In retrospect it all becomes clearer. Everything in the first two sections, no matter how wayward, prepares for the third part, which seems so different in its pain and anger. Barnes's "balloonatics" are committing "the sin of aspiration", which destroyed Icarus; like the pilot in his early novel Staring at the Sun, they have invaded the realm that God recently vacated. Their exploits suggest that our soaring, floating happiness – like that which Barnes enjoyed in 30 years of marriage – will have to be paid for in grief when the buoyant cloud deflates. "The universe is exact," a friend whose husband has died tells Barnes: our misery when we lose a partner is commensurate with our love for them (though mercifully it won't, if we're lucky, last as long).
The second section, in which Colonel Fred Burnaby romances the capricious Bernhardt, initially puzzled me, and I wondered if it was just another exercise in historical reanimation, like Arthur & George.
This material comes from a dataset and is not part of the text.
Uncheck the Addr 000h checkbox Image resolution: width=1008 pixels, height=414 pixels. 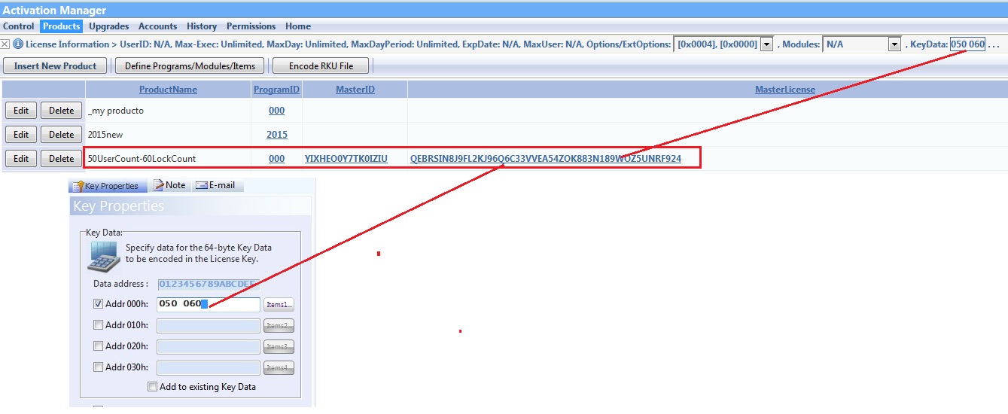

In fact it's a peekaboo admission that fiction is fact adroitly displaced and rearranged, since Barnes here indirectly recreates his relationship with his wife.
Pat is absent from the third section of the book – already lost to the world, not even described for the benefit of readers. (I speak of her personally because she was my agent and my friend for 32 years; I claim no priority, but can hear the bell dolefully tolling as I recall that I met her two years before Barnes did.) I understand his reticence. To treat her as a character would have meant squandering their intimacy; he calls himself "her principal rememberer", but the memory remains "internalised", secreted within. Putting her into the book would also have pretended she could be somehow brought back to life, which Barnes, stoically atheistic, knows to be weak-minded folly.
Instead he casts her as Bernhardt the alluring actress, with himself, I suspect, as her worshipful, ultimately unworthy admirer, only too aware – like the heroes of Flaubert's Parrot and Before She Met Me – of "her smiling retinue of former lovers". Fiction is the amelioration of fact: when Bernhardt drops Burnaby, his pain is eased by travelling and by imperial wars, in one of which he has the good fortune to be speared in the neck and killed.
The third section of Levels of Life is literally self-mortifying, as Barnes imagines a scenario for suicide and selects the sharp Japanese knife that might bring about his quietus. Those who grieve can't forgive other human beings for having the cheek to be still alive; Barnes shows little mercy to friends who try clumsily to console or divert him, and he brings to bear a lexicographer's contempt when they use inappropriate words to euphemise the stark truth of death. I have the feeling that he didn't expect or even wish to recover from this anguish, itself a fatal illness. Luckily the mood lightens on the final pages of the book, as he writes himself back to equilibrium, if not acceptance, and recovers his delight in "the miraculous trickery of art".
Those words, like all those he uses, are carefully chosen. Art performs tricks not miracles, and resurrection is beyond its powers. But representation – revisiting the past to make it present again – may be the next best thing and our only hope.